RFR (S) 8197844: JVMTI GetLoadedClasses should use the Access API

coleen.phillimore at oracle.com coleen.phillimore at oracle.com
Mon Mar 19 23:12:49 UTC 2018 

After reading my own reply and Erik's, I want to reconsider my change 
for this bug.

There are many places that iterate over ClassLoaderDataGraph, and I've 
found another that is buggy in the same way that JVMTI GetLoadedClasses 
should have a G1 barrier.  I've also spent more time trying to find if 
other uses are buggy, with dissatisfying inconclusion.

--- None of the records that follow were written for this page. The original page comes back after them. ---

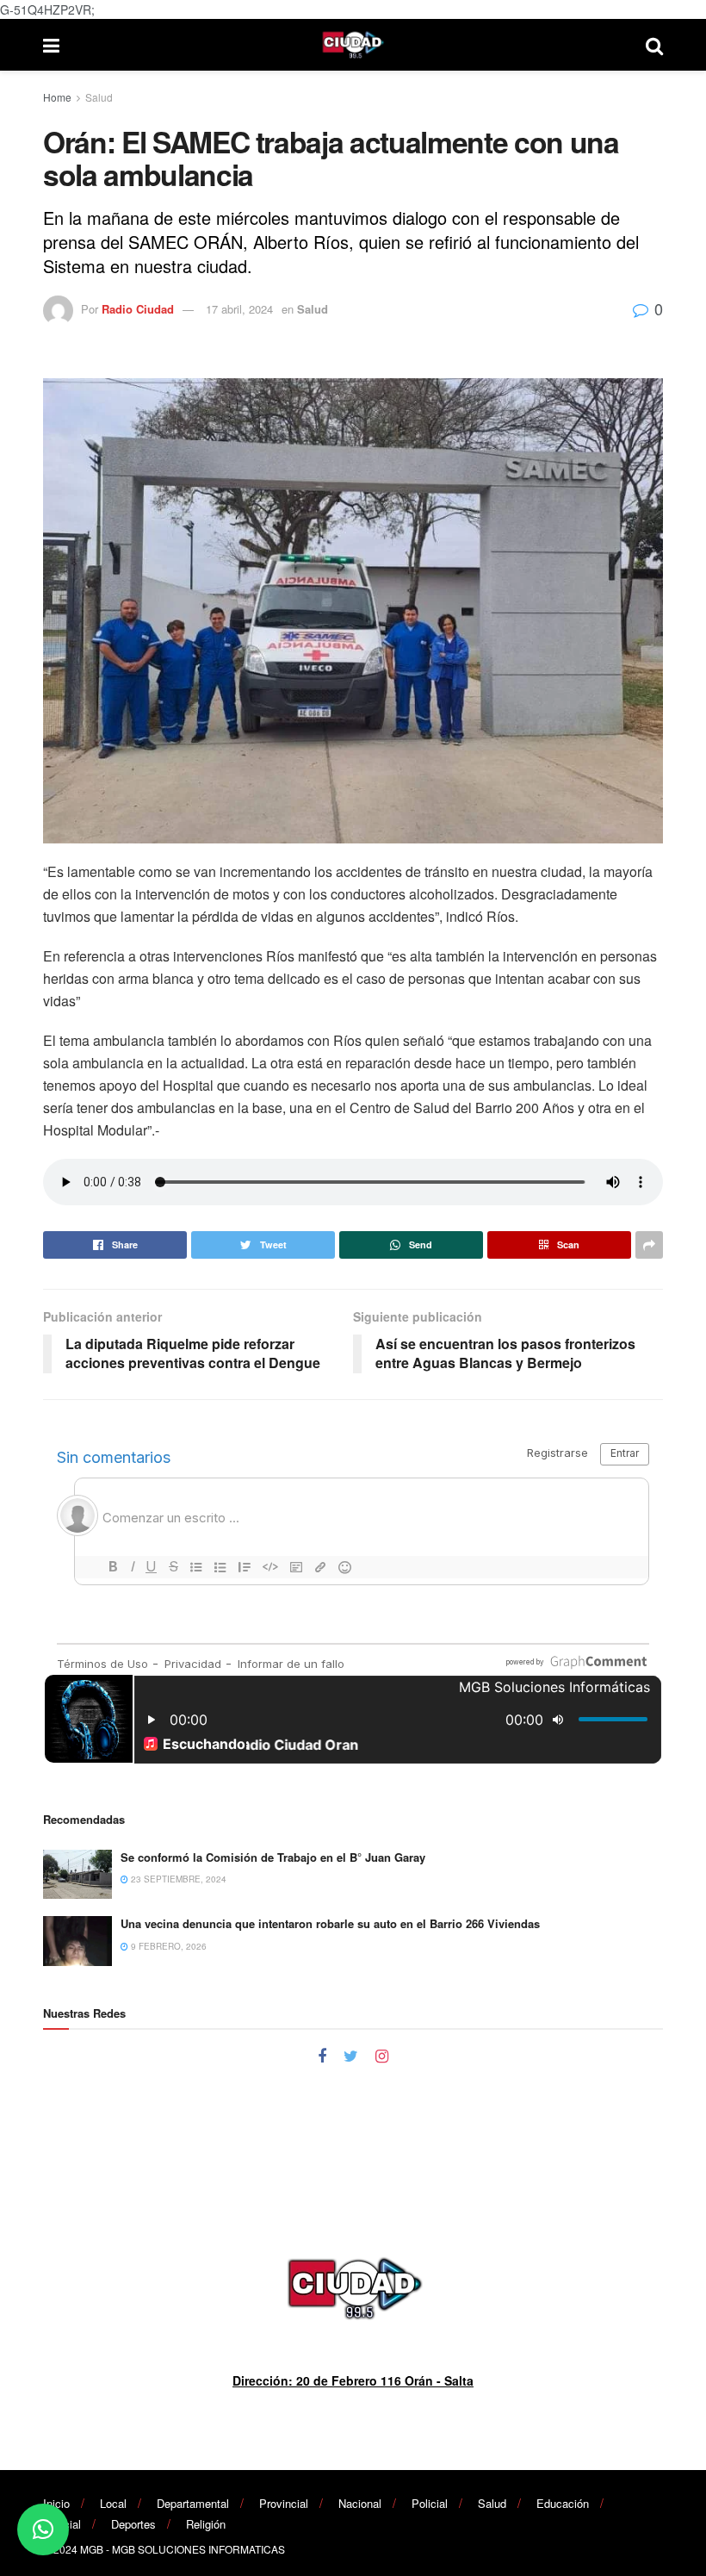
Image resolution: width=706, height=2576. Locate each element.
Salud (99, 97)
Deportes (133, 2524)
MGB (91, 2549)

The safest thing to do is mark loaders that we are iterating over as 
alive.  This alive barrier doesn't affect oops_do, cld_do or 
do_unloading, which are the cases that would be walked by the GC. It 
also can't include verify, which I've removed from the original change.

I can't assert that the thread isn't a GC thread because 
VM_GC_HeapInspection builds a KlassInfoTable as a GC thread.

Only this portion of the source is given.